La famiglia di Giulia, nonostante la testimonianza della figlia, sceglie di non denunciare la comunità: “Gli assistenti sociali ci hanno sconsigliato di portare avanti qualsiasi tipo di azione legale, perché conoscevano bene la comunità e ci hanno parlato di questa struttura come di una struttura potentissima, con dei legami importanti per cui noi non avremmo potuto mai far niente”.

Un punto di non ritorno

Per la sorella di Giulia l’esperienza dentro Shalom ha rappresentato un punto di non ritorno nella vita della sorella: “Era piccolissima e questa cosa l’ha segnata tantissimo, già solo per il fatto di non potersi fidare più di nessuno e non poter entrare più in una comunità. È stata una sfortuna essere capitati proprio lì. Abbiamo fatto tantissimi tentativi in altre comunità, e chissà se una di queste non potesse essere quella giusta per lei. Il problema è che Shalom è stato il primo tentativo e l’ha traumatizzata al massimo”. Anche l’uso dei farmaci, per la sorella di Giulia, ha fatto sì che, una volta uscita, i problemi con le sostanze continuassero: “La sua tendenza verso le sostanze è solo peggiorata da quel momento. I farmaci l’hanno devastata”.

Ascoltare la sorella parlare di quei nove mesi di vita alla Shalom “è terribile, perché mi rendo conto di quello che ha vissuto. Ed era piccola e sola. Lei è molto lucida oggi quando ricorda tutto quello che è successo, purtroppo. Parlava di questa Suor Rosalina, si ricorda tutto e lo racconta come se volesse dirmi ‘ti rendi conto di quello che mi è successo?’”.

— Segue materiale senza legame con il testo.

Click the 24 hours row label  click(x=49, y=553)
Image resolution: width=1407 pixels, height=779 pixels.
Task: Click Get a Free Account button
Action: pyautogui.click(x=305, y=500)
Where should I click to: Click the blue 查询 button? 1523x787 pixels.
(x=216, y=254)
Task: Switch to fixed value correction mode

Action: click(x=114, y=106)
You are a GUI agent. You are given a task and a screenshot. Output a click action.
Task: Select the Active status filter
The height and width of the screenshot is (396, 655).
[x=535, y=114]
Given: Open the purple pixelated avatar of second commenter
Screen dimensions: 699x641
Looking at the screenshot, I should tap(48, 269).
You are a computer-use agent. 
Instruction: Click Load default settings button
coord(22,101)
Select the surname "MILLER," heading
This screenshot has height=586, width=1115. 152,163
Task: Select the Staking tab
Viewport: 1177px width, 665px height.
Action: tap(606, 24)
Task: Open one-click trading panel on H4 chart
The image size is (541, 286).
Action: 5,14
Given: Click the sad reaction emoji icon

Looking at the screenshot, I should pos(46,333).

La sorella di Giulia è arrabbiata con la comunità: “Non è possibile che possa avere un potere così grande questo posto, tanto da distruggere le persone. Penso e ripenso a come una struttura del genere ha potuto influire sul percorso di mia sorella. Chissà oggi che cosa saremmo potute riuscire a fare. Quella che ha pagato tutto è stata lei. Ora, però, non si può più tornare indietro”.